■ Article ■
_ _ _ _ _ _ _

7

How can I create a histogram that shows the probability distribution given an array of numbers x ranging from 0-1? I expect each bar to be <= 1 and that if I sum the y values of every bar they should add up to 1.

For example, if x=[.2, .2, .8] then I would expect a graph showing 2 bars, one at .2 with height .66, one at .8 with height .33.

I've tried:

matplotlib.pyplot.hist(x, bins=50, normed=True)

which gives me a histogram with bars that go above 1. I'm not saying that's wrong since that's what the normed parameter will do according to documentation, but that doesn't show the probabilities.

I've also tried:

counts, bins = numpy.histogram(x, bins=50, density=True)
bins = bins[:-1] + (bins[1] - bins[0])/2
matplotlib.pyplot.bar(bins, counts, 1.0/50)

which also gives me bars whose y values sum to greater than 1.

kmosley
  • 366
  • 1
  • 2
  • 11

2 Answers2

6

I think my original terminology was off. I have an array of continuous values [0-1) which I want to discretize and use to plot a probability mass function. I thought this might be common enough to warrant a single method to do it.

_ _ _ _ _ _ _

■ Excerpted data ■
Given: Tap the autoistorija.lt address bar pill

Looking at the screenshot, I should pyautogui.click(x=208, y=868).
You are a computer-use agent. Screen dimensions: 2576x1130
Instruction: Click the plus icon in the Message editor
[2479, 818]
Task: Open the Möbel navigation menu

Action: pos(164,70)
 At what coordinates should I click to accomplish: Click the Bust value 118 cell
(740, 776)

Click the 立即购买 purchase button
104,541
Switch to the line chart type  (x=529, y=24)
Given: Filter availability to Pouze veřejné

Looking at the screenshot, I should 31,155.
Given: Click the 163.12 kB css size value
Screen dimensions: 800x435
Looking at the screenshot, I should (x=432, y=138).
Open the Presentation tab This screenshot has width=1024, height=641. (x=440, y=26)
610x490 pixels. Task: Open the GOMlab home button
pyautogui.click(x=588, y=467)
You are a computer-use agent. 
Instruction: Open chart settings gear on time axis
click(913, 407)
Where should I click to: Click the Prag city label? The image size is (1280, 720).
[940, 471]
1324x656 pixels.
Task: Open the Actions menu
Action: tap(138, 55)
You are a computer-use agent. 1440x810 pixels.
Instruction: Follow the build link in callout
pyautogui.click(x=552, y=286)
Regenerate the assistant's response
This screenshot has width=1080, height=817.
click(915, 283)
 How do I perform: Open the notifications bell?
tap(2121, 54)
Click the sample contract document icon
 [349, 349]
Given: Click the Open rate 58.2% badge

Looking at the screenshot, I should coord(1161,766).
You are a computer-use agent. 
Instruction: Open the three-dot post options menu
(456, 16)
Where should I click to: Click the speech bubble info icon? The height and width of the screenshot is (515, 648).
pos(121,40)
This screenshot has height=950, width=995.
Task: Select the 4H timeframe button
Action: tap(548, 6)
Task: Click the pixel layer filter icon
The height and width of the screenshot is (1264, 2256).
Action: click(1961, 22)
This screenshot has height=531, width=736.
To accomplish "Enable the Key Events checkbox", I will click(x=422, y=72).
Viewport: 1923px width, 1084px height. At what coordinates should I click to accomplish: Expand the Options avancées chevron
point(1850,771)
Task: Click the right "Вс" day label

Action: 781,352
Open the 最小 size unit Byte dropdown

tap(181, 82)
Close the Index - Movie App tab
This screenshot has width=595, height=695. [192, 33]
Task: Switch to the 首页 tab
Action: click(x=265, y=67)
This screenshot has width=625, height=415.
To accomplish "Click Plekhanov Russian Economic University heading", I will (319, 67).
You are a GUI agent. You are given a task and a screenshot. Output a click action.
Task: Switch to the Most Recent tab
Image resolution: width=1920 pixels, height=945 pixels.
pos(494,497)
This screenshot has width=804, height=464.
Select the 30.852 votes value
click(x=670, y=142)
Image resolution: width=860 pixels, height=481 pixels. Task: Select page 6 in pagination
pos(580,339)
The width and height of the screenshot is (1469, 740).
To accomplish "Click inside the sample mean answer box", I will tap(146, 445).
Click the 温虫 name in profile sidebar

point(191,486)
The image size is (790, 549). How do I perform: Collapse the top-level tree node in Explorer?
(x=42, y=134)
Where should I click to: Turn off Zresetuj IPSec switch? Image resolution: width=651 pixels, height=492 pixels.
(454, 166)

_ _ _ _ _ _ _

■ Exercise requirements ■
Name every function that the code in the histogram thread calls, using the full dotted names.

■ Answer to this task ■
matplotlib.pyplot.hist
numpy.histogram
matplotlib.pyplot.bar